(THE INPUT):
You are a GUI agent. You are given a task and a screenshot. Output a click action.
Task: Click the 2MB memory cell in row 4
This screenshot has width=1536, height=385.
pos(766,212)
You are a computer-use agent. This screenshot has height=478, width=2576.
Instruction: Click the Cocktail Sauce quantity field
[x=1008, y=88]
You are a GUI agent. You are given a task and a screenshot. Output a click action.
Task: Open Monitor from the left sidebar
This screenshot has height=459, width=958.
==
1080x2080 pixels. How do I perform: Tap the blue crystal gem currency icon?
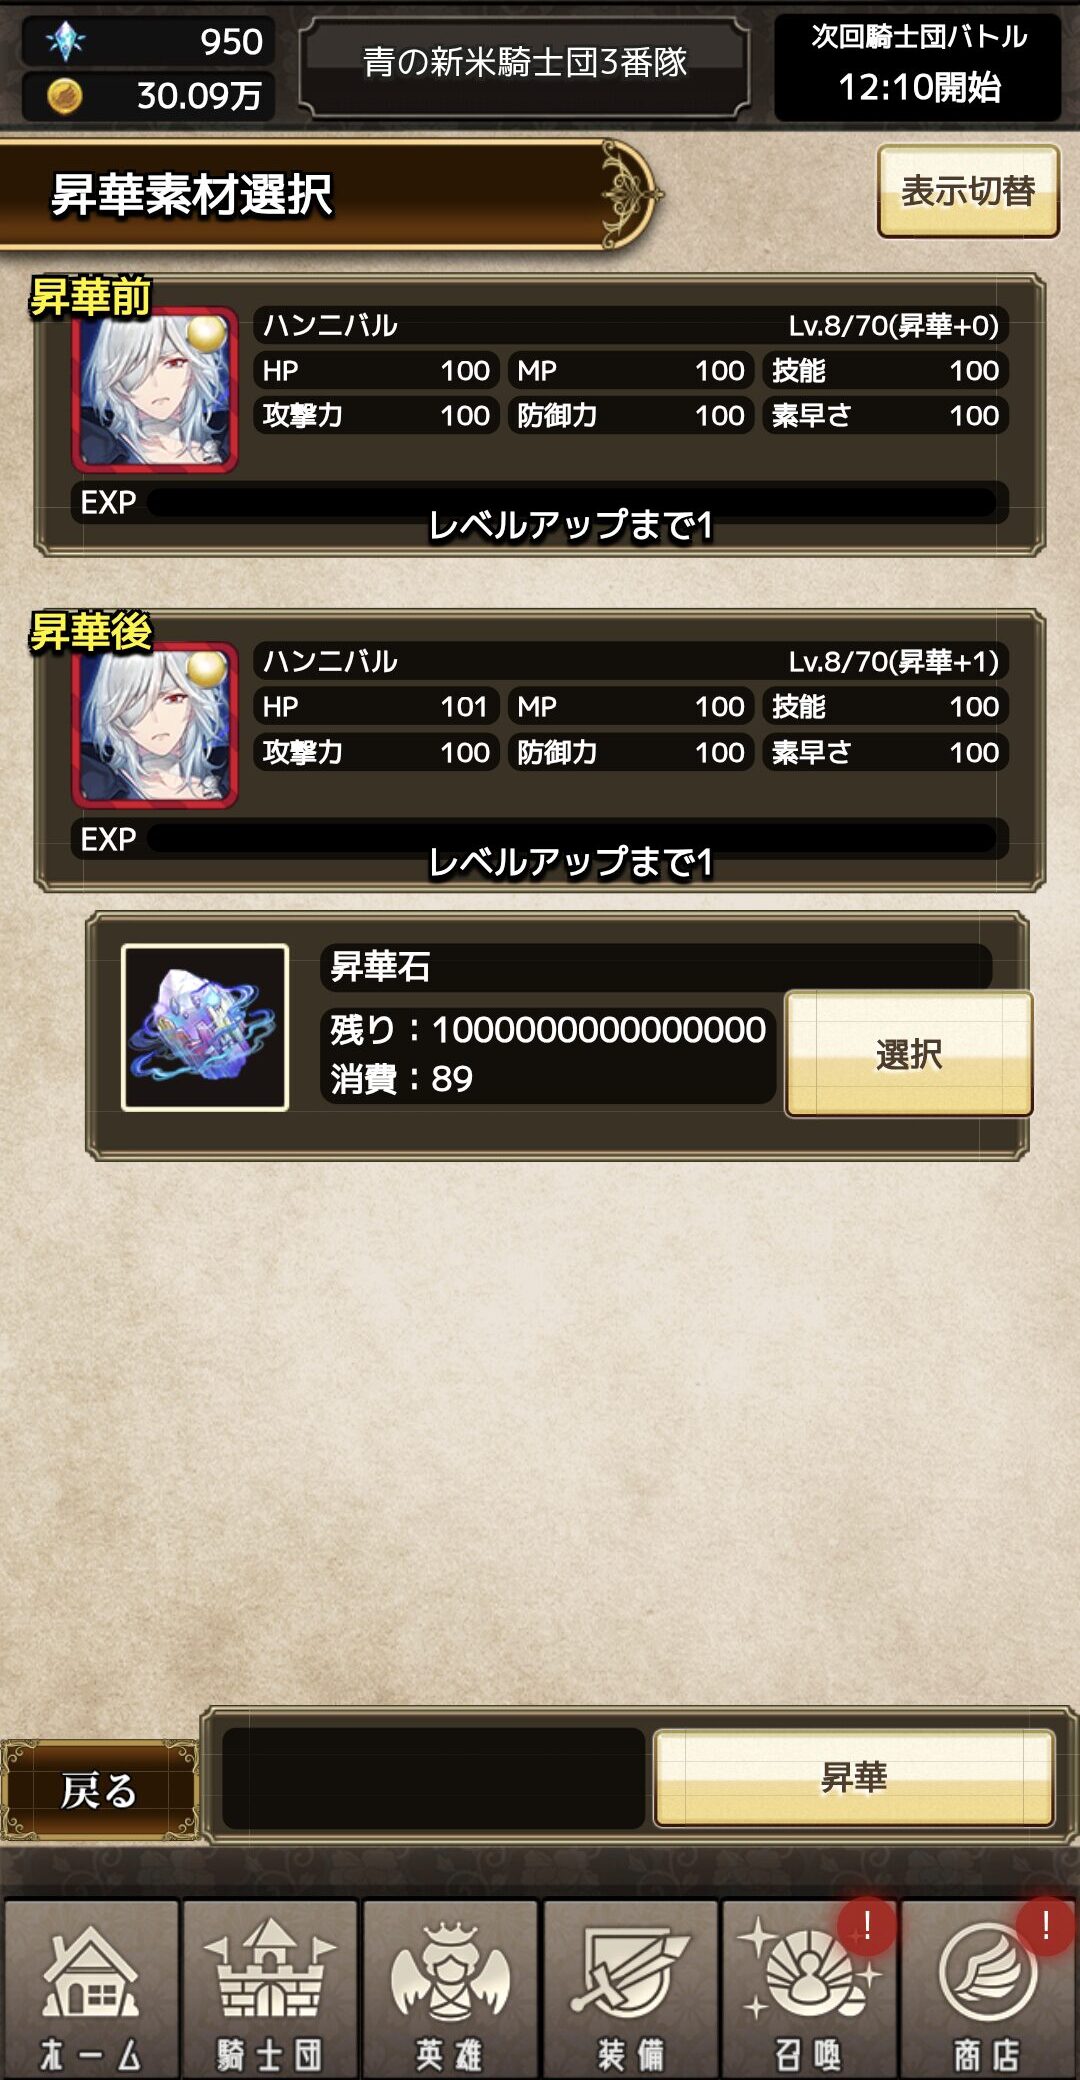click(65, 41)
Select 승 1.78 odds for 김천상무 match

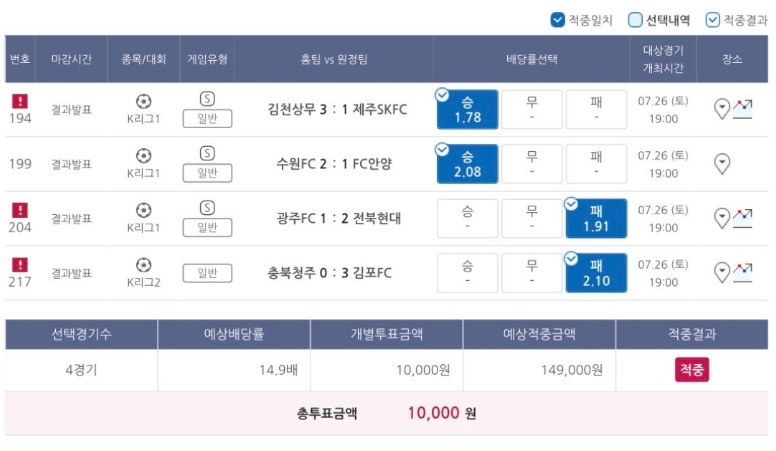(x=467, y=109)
--
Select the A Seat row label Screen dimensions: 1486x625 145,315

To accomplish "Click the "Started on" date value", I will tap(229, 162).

(PROBLEM STATEMENT): Write out the rows again from the line with "1080x2080 pixels. How" up to and including the line with "(x=467, y=109)", swapping "currency icon" for "money icon" and keeping everything else the same. Leave the pictures out.

(RESPONSE BELOW):
1080x2080 pixels. How do I perform: Tap the blue crystal gem money icon?
click(65, 41)
Select 승 1.78 odds for 김천상무 match

(x=467, y=109)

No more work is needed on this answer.